For reference, a sample command line being used for the attempt at compiling openssl is as follows - it has configured itself for x64 instead of riscv64 which probably isn't too hard to resolve: cc -o /home/sxa/node-main/out/Release/obj.target/openssl/deps/openssl/openssl/ssl/bio_ssl.o ../deps/openssl/openssl/ssl/bio_ssl.c '-DV8_DEPRECATION_WARNINGS' '-DV8_IMMINENT_DEPRECATION_WARNINGS' '-D_GLIBCXX_USE_CXX11_ABI=1' '-DNODE_OPENSSL_HAS_QUIC' '-D__STDC_FORMAT_MACROS' '-DOPENSSL_NO_PINSHARED' '-DOPENSSL_THREADS' '-DOPENSSL_NO_HW' '-DOPENSSL_API_COMPAT=0x10100001L' '-DSTATIC_LEGACY' '-DNDEBUG' '-DOPENSSL_USE_NODELETE' '-DL_ENDIAN' '-DOPENSSL_BUILDING_OPENSSL' '-DAES_ASM' '-DBSAES_ASM' '-DCMLL_ASM' '-DECP_NISTZ256_ASM' '-DGHASH_ASM' '-DKECCAK1600_ASM' '-DMD5_ASM' '-DOPENSSL_BN_ASM_GF2m' '-DOPENSSL_BN_ASM_MONT' '-DOPENSSL_BN_ASM_MONT5' '-DOPENSSL_CPUID_OBJ' '-DOPENSSL_IA32_SSE2' '-DPADLOCK_ASM' '-DPOLY1305_ASM' '-DSHA1_ASM' '-DSHA256_ASM' '-DSHA512_ASM' '-DVPAES_ASM' '-DWHIRLPOOL_ASM' '-DX25519_ASM' '-DOPENSSL_PIC' '-DMODULESDIR="/home/sxa/node-main/out/Release/obj.target/deps/openssl/lib/openssl-modules"' '-DOPENSSLDIR="/home/sxa/node-main/out/Release/obj.target/deps/openssl"' '-DENGINESDIR="/dev/null"' '-DTERMIOS' -I../deps/openssl/openssl -I../deps/openssl/openssl/include -I../deps/openssl/openssl/crypto -I../deps/openssl/openssl/crypto/include -I../deps/openssl/openssl/crypto/modes -I../deps/openssl/openssl/crypto/ec/curve448 -I../deps/openssl/openssl/crypto/ec/curve448/arch_32 -I../deps/openssl/openssl/providers/common/include -I../deps/openssl/openssl/providers/implementations/include -I../deps/openssl/config -I../deps/openssl/config/archs/linux-x86_64/asm -I../deps/openssl/config/archs/linux-x86_64/asm/include -I../deps/openssl/config/archs/linux-x86_64/asm/crypto -I../deps/openssl/config/archs/linux-x86_64/asm/crypto/include/internal -I../deps/openssl/config/archs/linux-x86_64/asm/providers/common/include -pthread -Wall -Wextra -Wno-unused-parameter -Wa,--noexecstack -Wall -O3 -pthread -m64 -Wall -O3 -Wno-missing-field-initializers -Wno-old-style-declaration -O3 -fno-omit-frame-pointer -MMD -MF /home/sxa/node-main/out/Release/.deps//home/sxa/node-main/out/Release/obj.target/openssl/deps/openssl/openssl/ssl/bio_ssl.o.d.raw -c

sxa avatar Feb 18 '22 10:02 sxa

v16.x and v17.x can build. but 17.x ocurs large segment fault.

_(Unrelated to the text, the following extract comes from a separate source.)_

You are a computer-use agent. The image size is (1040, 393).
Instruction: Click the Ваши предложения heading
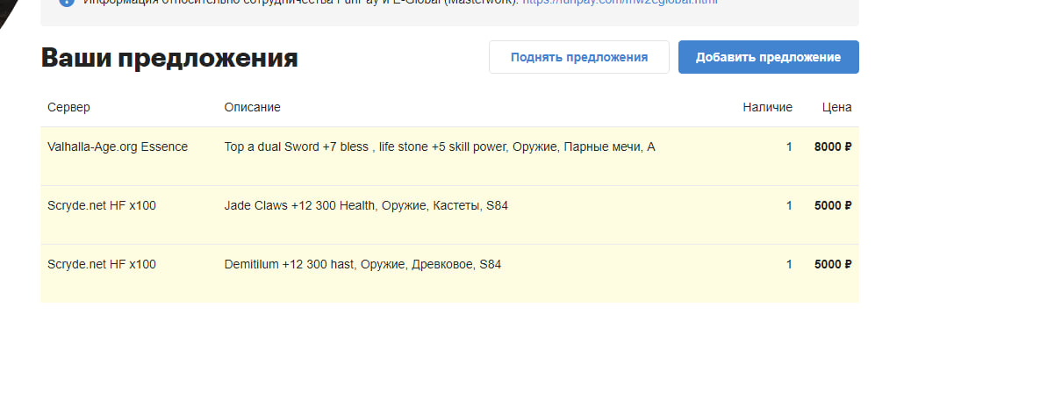coord(169,58)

May be some patch of v8 not merge.

luyahan avatar Feb 18 '22 11:02 luyahan

Also builds ok natively in about ten hours with just --shared-openssl from those above options, which is good.

Wow. @sxa you just killing it! :+1: When you say "natively" is it on x86-64 or in RV64 QEMU?

drom avatar Feb 18 '22 16:02 drom

Wow. @sxa you just killing it! +1 When you say "natively" is it on x86-64 or in RV64 QEMU?

Neither :-) It's on an Unleashed board that I have access to for another project (so sadly no M.2 drives unlike the Unmatched ones). I've used an RV64 qemu in the past but that would take days to build Node.js I expect!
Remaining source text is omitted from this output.